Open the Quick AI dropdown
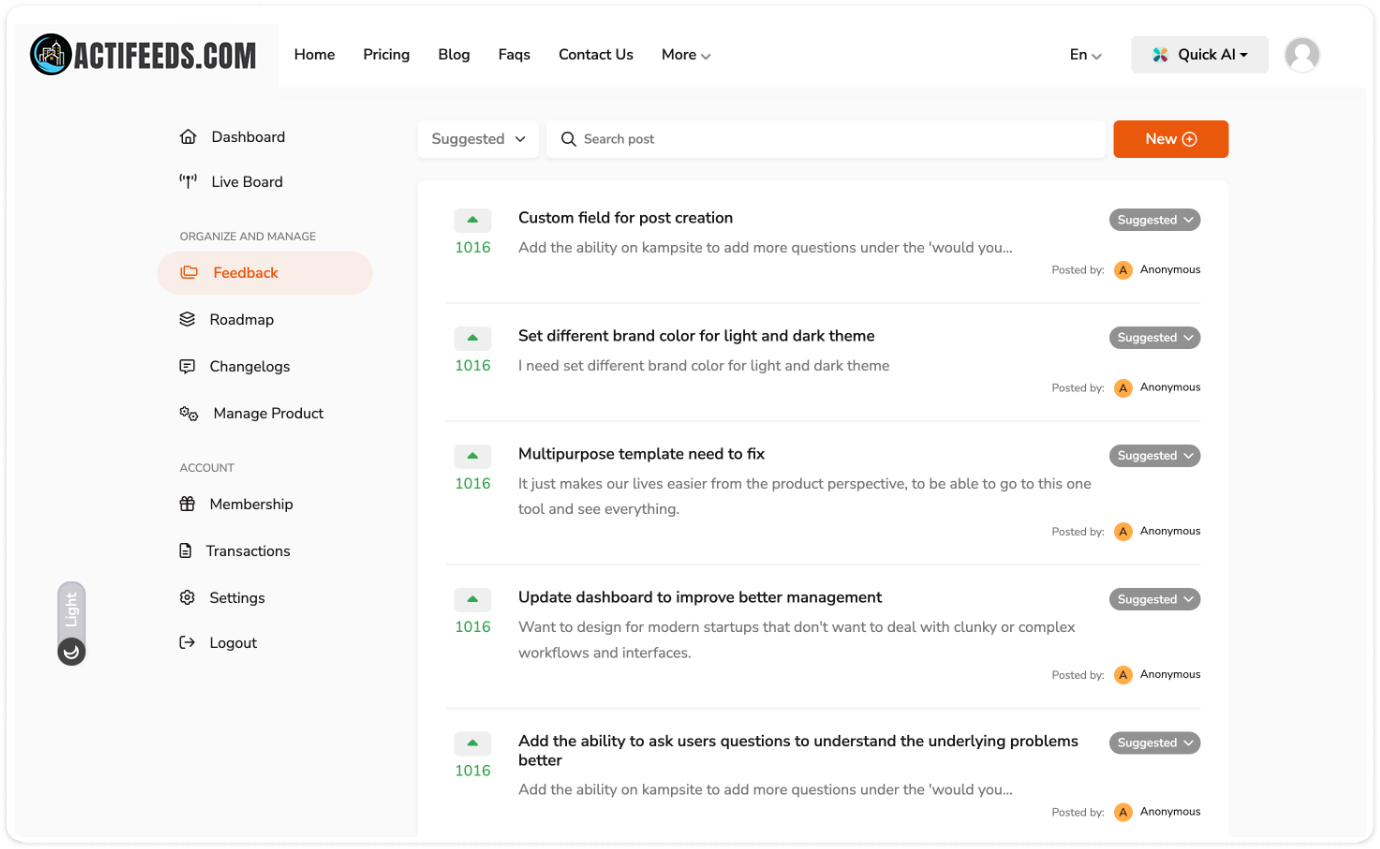Image resolution: width=1380 pixels, height=849 pixels. click(x=1199, y=55)
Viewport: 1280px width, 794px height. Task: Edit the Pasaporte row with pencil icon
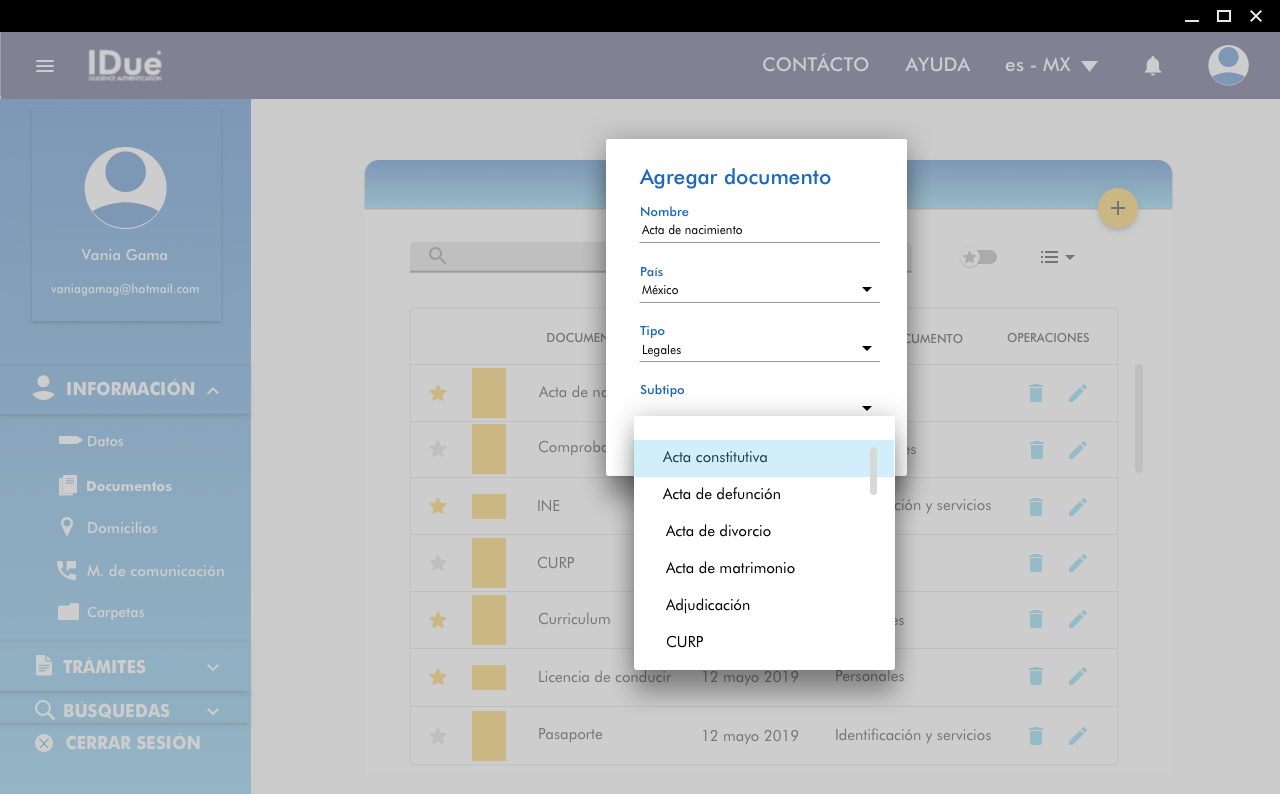[x=1077, y=736]
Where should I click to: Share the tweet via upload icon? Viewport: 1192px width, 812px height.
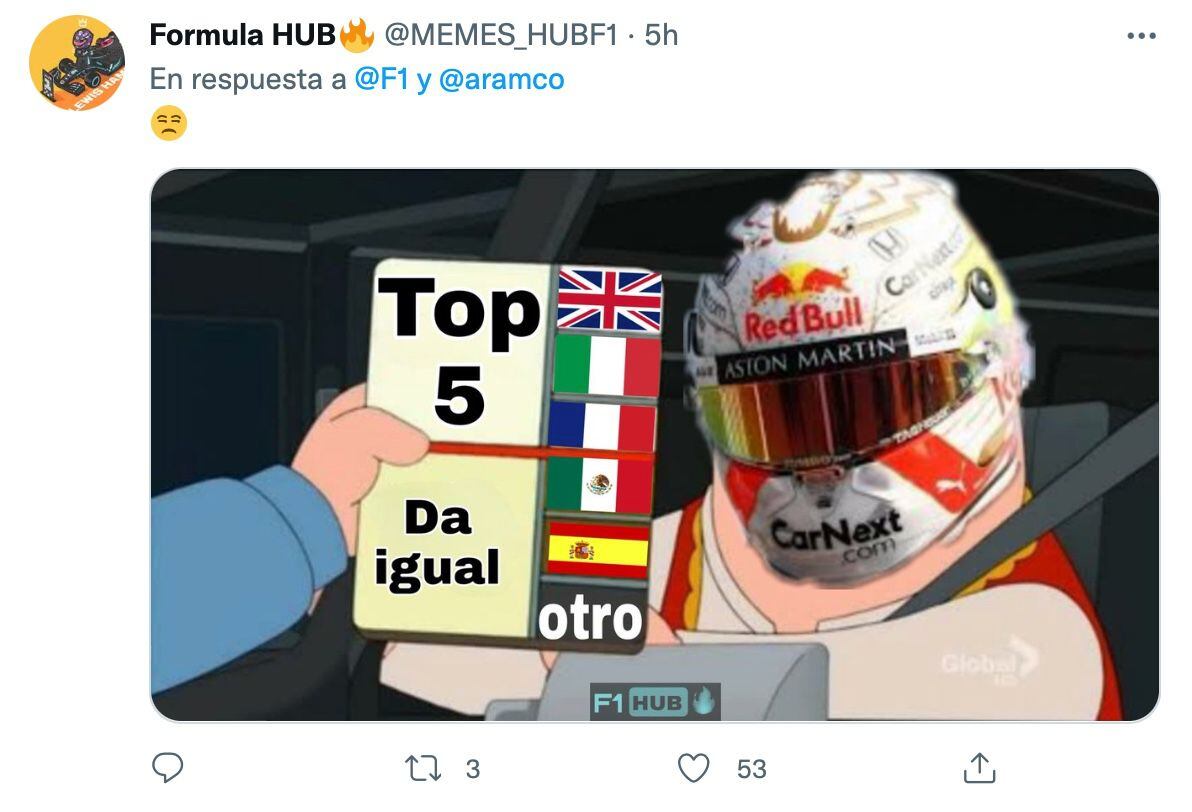[x=979, y=768]
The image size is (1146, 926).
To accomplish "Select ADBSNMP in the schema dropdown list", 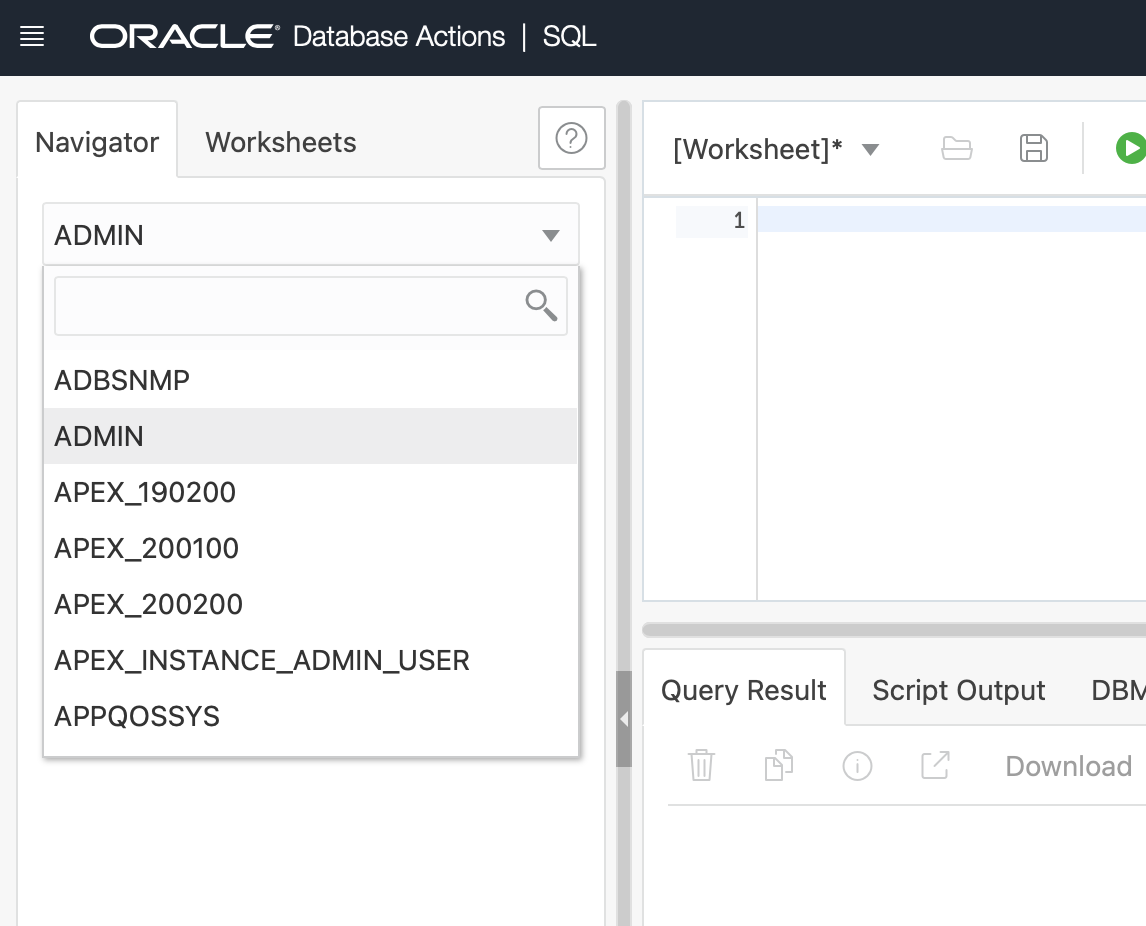I will [121, 380].
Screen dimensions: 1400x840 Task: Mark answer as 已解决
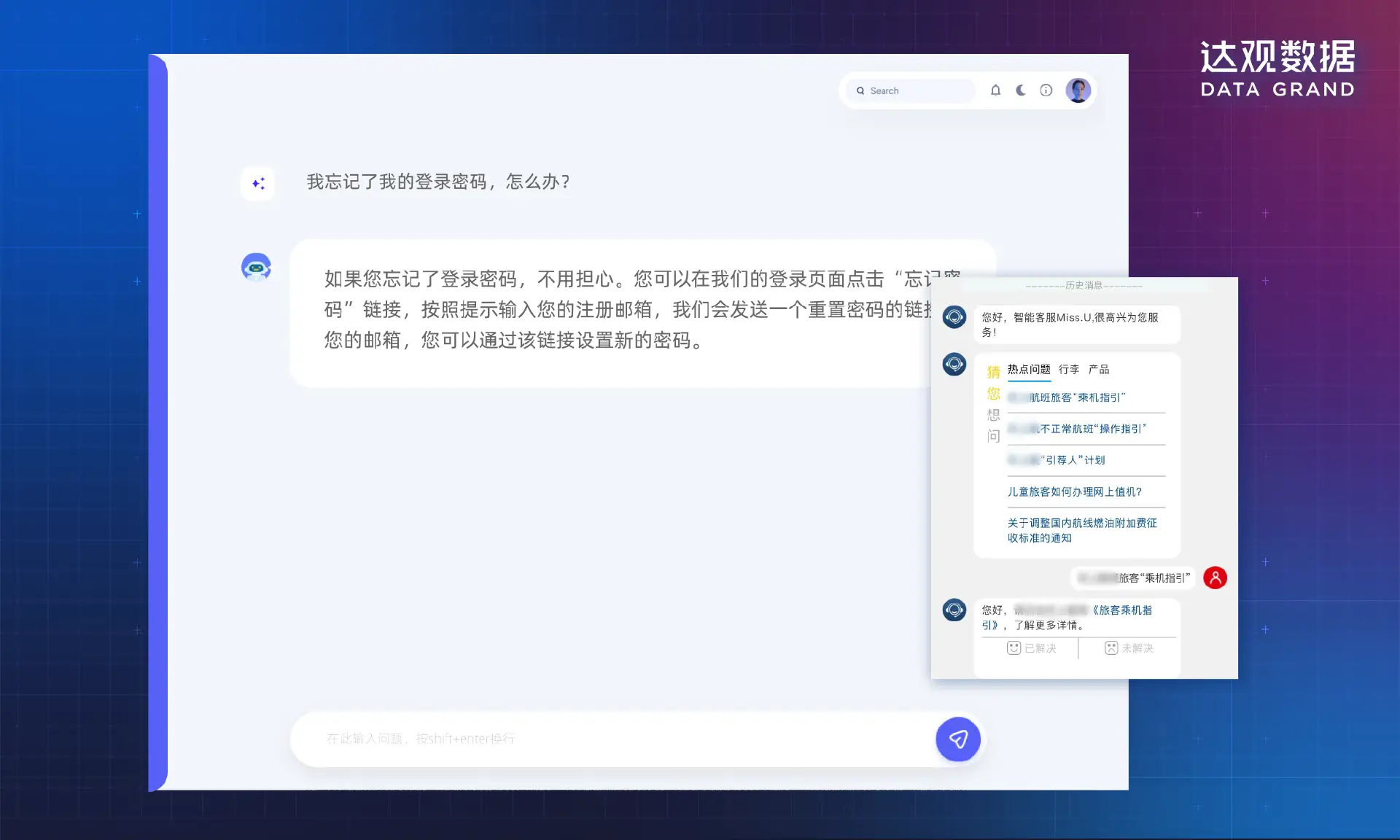1031,648
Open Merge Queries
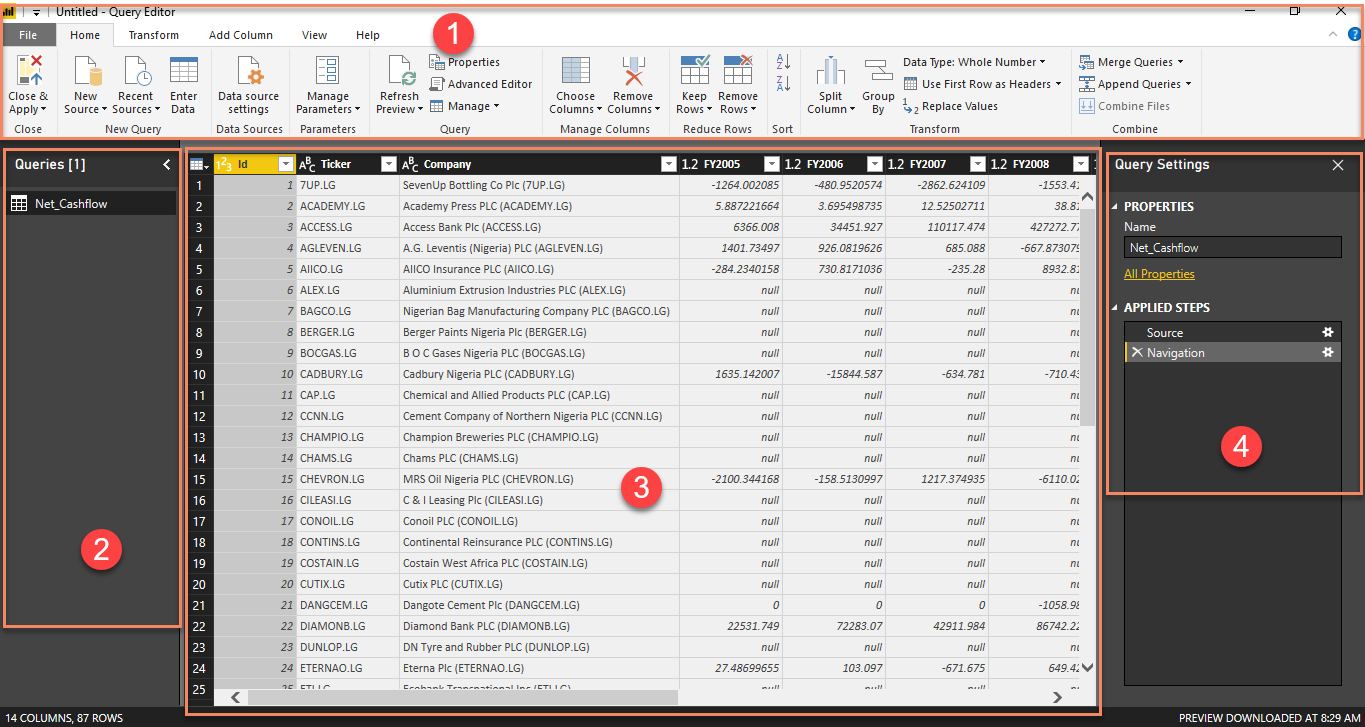Screen dimensions: 1365x727 1133,61

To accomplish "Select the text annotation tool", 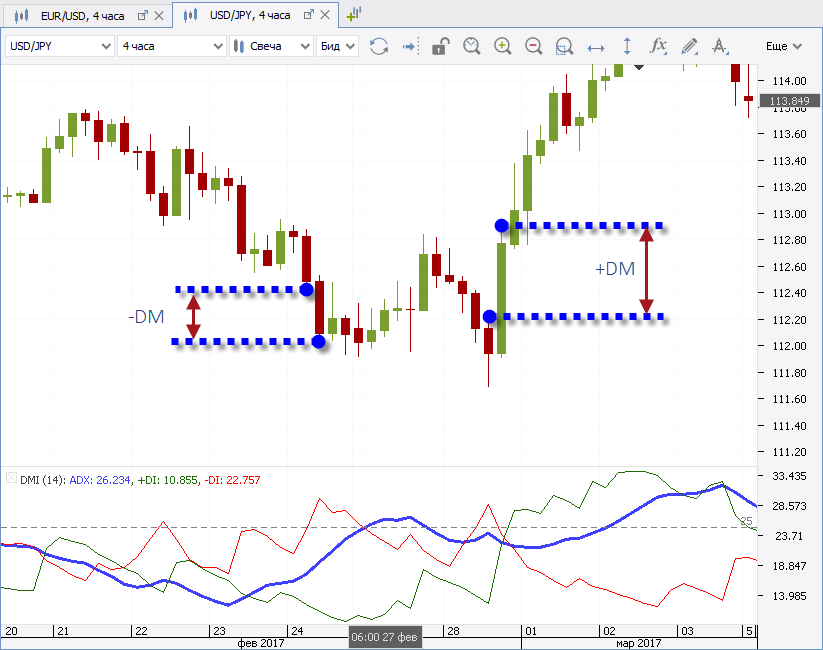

########################################

_REQUIREMENTS:_
How many lines in the listing above contain the string "Task"? Reply with the number alone.

_OUTPUT OF THE EXERCISE:_
2